Когда-то подобная фраза льстила ей.

Роберт замкнулся в себе, обменивались только репликами. Ей еще три месяца надо было ходить на работу, но лишь теперь поняла Мария, как мало одержимости в ее занятиях глубинами океана, насколько безразличны ей технические изыскания, гипотезы, проекты. Тяготилась и с тоской думала о том, что и после всего, что предстоит, надо вновь возвращаться сюда, вновь изображать деловитость и пытливую находчивость.

А новая жизнь все разрасталась в ней. Пришла легкомысленная способность грезить о чем-то неосязаемом, аморфном, но столь сладостно-влекущем. То она мыслями на каком-то острове, где все дико, первобытно, и она повелевает, и к ней ластятся гладкие звери, а ее дети теребят грудь... То увлекает Марию странствие по неизвестным дорогам: грязь выдавливается между пальцами ног, грубое сукно балахона трет колени, кто-то с двух сторон тянет за подол, но она продолжает идти... Видения серых несчастных городов, зловоние, кого-то сжигают на площади, и собаки с длинными мордами смиренно ждут, пока околеет задавленная каретой их соплеменница...

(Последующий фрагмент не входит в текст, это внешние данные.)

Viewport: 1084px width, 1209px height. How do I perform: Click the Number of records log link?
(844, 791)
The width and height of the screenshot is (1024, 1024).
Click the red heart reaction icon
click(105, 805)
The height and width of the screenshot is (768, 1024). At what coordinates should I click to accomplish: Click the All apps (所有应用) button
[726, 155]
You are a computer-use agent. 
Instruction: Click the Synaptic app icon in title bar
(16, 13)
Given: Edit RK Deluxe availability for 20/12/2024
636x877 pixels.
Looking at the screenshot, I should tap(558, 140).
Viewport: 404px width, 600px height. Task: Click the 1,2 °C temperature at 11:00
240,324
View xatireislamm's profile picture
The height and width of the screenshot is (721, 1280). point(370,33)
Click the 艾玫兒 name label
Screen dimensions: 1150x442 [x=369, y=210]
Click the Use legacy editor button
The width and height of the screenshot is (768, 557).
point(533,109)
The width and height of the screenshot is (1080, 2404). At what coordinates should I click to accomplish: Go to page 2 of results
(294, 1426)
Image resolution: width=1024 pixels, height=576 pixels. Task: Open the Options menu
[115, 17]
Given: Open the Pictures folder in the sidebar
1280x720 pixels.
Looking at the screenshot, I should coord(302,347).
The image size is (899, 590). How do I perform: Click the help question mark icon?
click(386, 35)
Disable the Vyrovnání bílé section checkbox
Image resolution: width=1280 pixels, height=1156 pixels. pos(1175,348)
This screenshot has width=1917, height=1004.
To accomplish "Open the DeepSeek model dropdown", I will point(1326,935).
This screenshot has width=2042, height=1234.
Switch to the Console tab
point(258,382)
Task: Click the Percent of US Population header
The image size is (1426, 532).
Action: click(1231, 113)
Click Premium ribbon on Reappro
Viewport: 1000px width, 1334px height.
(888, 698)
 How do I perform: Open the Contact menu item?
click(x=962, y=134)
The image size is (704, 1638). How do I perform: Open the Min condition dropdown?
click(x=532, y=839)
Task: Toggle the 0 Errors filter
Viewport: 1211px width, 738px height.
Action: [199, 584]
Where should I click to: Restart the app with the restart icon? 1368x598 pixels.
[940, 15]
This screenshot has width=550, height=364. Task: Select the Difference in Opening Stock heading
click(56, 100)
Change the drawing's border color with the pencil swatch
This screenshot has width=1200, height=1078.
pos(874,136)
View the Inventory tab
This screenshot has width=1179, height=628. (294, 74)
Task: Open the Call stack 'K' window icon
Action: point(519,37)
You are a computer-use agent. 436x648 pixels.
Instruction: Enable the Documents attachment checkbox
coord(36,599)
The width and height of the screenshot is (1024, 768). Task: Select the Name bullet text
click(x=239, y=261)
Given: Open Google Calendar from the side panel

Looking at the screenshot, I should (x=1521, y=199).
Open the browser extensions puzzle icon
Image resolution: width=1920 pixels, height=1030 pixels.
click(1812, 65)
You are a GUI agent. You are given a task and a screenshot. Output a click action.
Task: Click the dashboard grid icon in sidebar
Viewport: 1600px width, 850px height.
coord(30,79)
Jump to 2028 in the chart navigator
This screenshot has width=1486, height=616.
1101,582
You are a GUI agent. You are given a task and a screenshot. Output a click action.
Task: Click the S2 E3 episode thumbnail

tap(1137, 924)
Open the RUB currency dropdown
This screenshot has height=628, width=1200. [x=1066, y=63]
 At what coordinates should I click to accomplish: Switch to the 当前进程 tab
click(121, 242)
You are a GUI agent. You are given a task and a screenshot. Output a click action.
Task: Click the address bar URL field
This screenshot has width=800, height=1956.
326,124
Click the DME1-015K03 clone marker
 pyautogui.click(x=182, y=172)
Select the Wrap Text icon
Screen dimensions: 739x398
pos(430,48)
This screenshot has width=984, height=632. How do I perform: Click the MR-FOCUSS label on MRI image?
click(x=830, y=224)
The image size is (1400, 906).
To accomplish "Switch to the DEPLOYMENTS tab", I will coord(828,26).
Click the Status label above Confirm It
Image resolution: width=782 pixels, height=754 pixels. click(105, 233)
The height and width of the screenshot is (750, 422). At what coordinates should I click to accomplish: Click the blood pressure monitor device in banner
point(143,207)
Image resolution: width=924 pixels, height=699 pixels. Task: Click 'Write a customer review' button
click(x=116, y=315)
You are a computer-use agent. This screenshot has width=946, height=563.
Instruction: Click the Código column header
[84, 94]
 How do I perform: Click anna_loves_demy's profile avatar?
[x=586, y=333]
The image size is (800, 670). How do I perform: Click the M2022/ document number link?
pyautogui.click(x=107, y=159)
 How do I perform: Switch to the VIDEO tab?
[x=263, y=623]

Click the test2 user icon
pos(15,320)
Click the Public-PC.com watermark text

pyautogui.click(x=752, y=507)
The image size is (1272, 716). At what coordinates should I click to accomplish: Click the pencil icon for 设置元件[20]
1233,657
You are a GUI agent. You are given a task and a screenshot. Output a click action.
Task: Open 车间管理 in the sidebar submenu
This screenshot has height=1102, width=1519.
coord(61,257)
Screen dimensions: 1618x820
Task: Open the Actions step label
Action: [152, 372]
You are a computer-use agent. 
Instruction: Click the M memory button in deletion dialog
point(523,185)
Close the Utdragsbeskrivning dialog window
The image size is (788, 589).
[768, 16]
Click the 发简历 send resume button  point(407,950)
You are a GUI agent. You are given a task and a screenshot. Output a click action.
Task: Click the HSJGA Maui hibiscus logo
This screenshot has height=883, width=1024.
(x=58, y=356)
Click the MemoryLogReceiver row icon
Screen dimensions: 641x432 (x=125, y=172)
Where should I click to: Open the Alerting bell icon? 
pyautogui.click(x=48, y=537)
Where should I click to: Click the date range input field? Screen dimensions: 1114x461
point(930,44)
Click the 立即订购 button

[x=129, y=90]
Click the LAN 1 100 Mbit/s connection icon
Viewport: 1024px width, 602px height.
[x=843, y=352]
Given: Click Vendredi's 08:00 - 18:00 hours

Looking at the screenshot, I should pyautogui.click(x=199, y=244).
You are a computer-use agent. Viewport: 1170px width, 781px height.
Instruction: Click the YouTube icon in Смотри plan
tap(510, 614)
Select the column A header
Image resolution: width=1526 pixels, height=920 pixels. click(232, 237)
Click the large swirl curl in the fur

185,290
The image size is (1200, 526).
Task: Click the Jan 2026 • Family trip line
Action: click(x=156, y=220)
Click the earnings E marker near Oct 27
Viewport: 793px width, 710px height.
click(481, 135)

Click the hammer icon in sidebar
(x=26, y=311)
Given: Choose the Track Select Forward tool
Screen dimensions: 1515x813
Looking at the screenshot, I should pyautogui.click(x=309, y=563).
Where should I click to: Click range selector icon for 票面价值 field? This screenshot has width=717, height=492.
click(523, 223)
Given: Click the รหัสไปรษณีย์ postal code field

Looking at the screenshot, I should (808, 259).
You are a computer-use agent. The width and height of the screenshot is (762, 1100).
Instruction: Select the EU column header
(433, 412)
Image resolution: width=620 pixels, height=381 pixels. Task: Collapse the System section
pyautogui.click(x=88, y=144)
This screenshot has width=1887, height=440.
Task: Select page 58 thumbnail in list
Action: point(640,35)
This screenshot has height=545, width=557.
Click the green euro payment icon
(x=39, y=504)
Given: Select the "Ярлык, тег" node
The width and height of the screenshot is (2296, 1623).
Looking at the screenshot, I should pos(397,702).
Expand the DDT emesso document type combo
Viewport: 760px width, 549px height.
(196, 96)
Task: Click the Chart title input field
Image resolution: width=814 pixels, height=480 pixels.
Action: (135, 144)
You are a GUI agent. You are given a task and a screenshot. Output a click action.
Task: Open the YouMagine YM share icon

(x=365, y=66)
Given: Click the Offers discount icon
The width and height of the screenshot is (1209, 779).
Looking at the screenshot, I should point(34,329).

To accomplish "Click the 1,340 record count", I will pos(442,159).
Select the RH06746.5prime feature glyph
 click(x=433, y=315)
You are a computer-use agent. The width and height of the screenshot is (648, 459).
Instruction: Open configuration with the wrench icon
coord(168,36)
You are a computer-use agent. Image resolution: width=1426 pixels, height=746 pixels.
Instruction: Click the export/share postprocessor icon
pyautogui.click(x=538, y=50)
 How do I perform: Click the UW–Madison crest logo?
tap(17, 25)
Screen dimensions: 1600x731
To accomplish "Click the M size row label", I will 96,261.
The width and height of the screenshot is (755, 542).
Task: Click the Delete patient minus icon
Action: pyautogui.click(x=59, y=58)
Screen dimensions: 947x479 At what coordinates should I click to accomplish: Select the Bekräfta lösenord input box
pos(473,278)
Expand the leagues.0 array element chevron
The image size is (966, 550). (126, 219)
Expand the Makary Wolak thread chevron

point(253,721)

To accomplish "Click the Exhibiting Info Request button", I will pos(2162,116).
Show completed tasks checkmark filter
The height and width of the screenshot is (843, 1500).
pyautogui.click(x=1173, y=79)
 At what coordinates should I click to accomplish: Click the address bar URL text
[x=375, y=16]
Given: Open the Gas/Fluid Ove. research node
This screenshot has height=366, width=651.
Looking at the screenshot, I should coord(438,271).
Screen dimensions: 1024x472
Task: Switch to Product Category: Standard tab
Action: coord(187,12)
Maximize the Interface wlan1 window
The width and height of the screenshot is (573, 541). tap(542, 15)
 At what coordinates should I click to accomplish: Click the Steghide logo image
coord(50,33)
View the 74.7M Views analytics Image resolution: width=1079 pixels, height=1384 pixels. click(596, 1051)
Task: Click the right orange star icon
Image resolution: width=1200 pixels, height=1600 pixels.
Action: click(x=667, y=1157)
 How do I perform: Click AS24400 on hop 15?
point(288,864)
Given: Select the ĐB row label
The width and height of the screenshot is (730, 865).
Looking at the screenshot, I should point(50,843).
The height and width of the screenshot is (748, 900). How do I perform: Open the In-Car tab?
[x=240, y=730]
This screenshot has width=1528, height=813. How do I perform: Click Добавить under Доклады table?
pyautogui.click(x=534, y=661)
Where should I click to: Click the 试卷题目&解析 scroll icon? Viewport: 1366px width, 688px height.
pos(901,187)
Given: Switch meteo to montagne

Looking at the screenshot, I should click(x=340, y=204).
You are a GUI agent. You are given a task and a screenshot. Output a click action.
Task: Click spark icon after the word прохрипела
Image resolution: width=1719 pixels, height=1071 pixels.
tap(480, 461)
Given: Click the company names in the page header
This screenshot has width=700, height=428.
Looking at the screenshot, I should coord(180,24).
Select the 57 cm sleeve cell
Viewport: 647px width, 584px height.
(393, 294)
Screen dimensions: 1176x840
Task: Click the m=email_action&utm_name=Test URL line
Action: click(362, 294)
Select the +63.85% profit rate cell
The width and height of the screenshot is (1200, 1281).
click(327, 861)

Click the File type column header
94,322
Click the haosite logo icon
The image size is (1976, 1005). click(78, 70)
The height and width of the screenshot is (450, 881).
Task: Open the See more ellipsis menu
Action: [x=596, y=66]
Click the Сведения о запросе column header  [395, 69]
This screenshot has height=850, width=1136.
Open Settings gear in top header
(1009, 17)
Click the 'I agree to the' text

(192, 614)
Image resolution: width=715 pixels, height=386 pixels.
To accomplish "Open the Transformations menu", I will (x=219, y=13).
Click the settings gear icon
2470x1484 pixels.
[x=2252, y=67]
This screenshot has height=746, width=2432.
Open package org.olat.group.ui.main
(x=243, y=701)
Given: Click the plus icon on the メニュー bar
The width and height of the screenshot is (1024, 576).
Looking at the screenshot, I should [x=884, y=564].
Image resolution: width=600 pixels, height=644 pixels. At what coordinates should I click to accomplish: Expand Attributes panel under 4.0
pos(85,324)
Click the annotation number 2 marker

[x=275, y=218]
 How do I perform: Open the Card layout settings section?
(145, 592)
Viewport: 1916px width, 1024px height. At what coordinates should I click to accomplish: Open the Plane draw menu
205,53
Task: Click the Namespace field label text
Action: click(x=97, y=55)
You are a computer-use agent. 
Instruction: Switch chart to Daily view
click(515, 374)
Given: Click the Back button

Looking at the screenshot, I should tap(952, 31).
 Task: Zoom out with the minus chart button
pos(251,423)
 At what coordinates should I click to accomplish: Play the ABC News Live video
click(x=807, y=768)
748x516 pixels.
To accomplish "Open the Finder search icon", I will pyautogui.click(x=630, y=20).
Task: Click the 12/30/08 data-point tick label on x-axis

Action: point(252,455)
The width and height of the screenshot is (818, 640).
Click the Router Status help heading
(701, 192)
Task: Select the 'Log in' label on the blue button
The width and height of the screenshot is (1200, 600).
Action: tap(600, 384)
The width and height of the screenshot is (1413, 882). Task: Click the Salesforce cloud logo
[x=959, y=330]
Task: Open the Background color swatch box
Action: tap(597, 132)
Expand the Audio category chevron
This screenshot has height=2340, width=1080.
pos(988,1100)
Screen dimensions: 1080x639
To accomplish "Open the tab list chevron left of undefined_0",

Стоило очнуться, и пробирал страх: откуда, откуда такое помнит Мария? Как она могла помнить то, чего с ней никогда не было, о чем не думала прежде и вовсе не знала? Разве уже жила когда-то?..

"Я схожу с ума, - ужасалась она, но страх не преодолевал безразличия, наоборот, манила бездна, в глубине которой возникали странные видения, лица, запахи, боль и сладострастие. - Пусть! Пусть! Никто не хочет понять меня, эти фанатики уже в Сонрае! И дети рвутся туда же, в этот крематорий наслаждений..."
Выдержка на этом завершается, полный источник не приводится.